In the first part of the series “DEP Down”, we discussed how DEP (Data Execution Prevention) is not always enabled on the application targeted by attackers. When it is enabled, it can be defeated in a number of ways:
- Return-to-libc attacks
These attacks, while normally limited to simple system commands, will always evade DEP as code will never execute from non-executable memory.
- Resetting the NX bit on the protected page to allow execution
Exploit code can accomplish this by calling the VirtualProtect API passing in the address of malicious code and specifying PAGE_READ_WRITE_EXECUTE.
- Disabling DEP for current process
An attacker could call SetProcessDEPPolicy (supported on Windows XP SP3, Vista SP1 and Windows 2008) to disable DEP for the current process with the caveat that it can be accomplished only if the process has not called this function itself.
Another way to accomplish this is by calling the NtSetInformationProcess API to disable DEP on the current process. A good article explaining this bypass can be found here.
- Allocating new writable and executable memory then copying the shellcode payload to it and jumping to it
- Copying the shellcode to an already existing writable memory area and jumping to it
But how would an attacker be able to do any of the above if DEP will not let it execute in the first place? The answer lies in using a technique known as ROP (Return Oriented Programming).
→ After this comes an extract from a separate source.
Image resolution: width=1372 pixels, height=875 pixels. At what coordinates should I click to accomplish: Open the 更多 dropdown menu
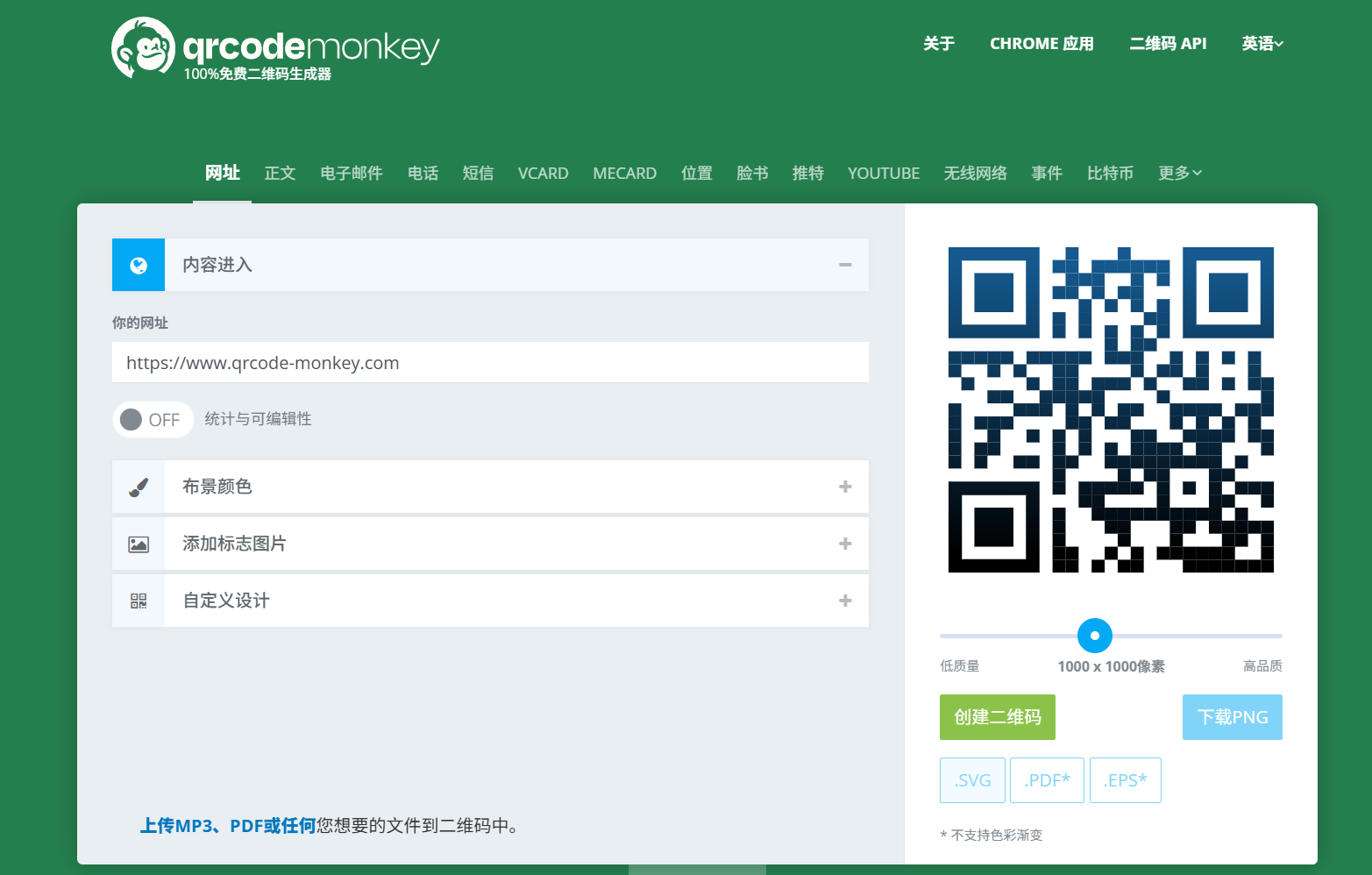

In a nutshell, ROP is a very clever way of using pieces of already existing code (called snippets or gadgets) from the current process and chaining them together in order to disable DEP (or perform other nefarious actions).
Without going into the details of ROP (although we do recommend reading the document linked above as well as Dino Dai Zovi’s excellent presentation), we should point out that there is one additional requirement for ROP to succeed: module(s) from which code will be “borrowed” must be loaded at predictable and consistent locations. And that is exactly what used to happen until ASLR (Address Space Layout Randomization) came around.
ASLR will throw a wrench in the wheel by randomizing the location where modules load and by doing so, it makes it impossible to reliably find where to jump in a ROP chain. The problem with ASLR is that it is an opt-in feature by default (it can be forced set to always on via registry) and all it takes is one module to be compiled by the vendor without the /DYNAMICBASE linker flag to provide enough ROPe to hang yourself (pun intended).
A classic example of such an exploit, and maybe the first, was the LibTiff Adobe Reader exploit. The exploit makes use of one Adobe DLL which did not use ASLR (BIB.dll) from which it managed to “borrow” enough code to allocate executable memory, copy the payload to it, and then jump to it. Pretty impressive, right?
The weak point in this case was the memory where the code was copied was left as PAGE_READ_WRITE_EXECUTE (it needed the WRITE access to be able to copy to it in the first place). That is enough information for a security product capable of tracking where code is being executed from to detect foul play. Knowing that Adobe Reader is not supposed to execute from writable memory (even if marked as executable) is a dead giveaway.
To recap, DEP is a great security measure offered by Windows to defend against attacks exploiting buffer overflow vulnerabilities – especially when used with ASLR – however it is not invulnerable and additional security is still needed.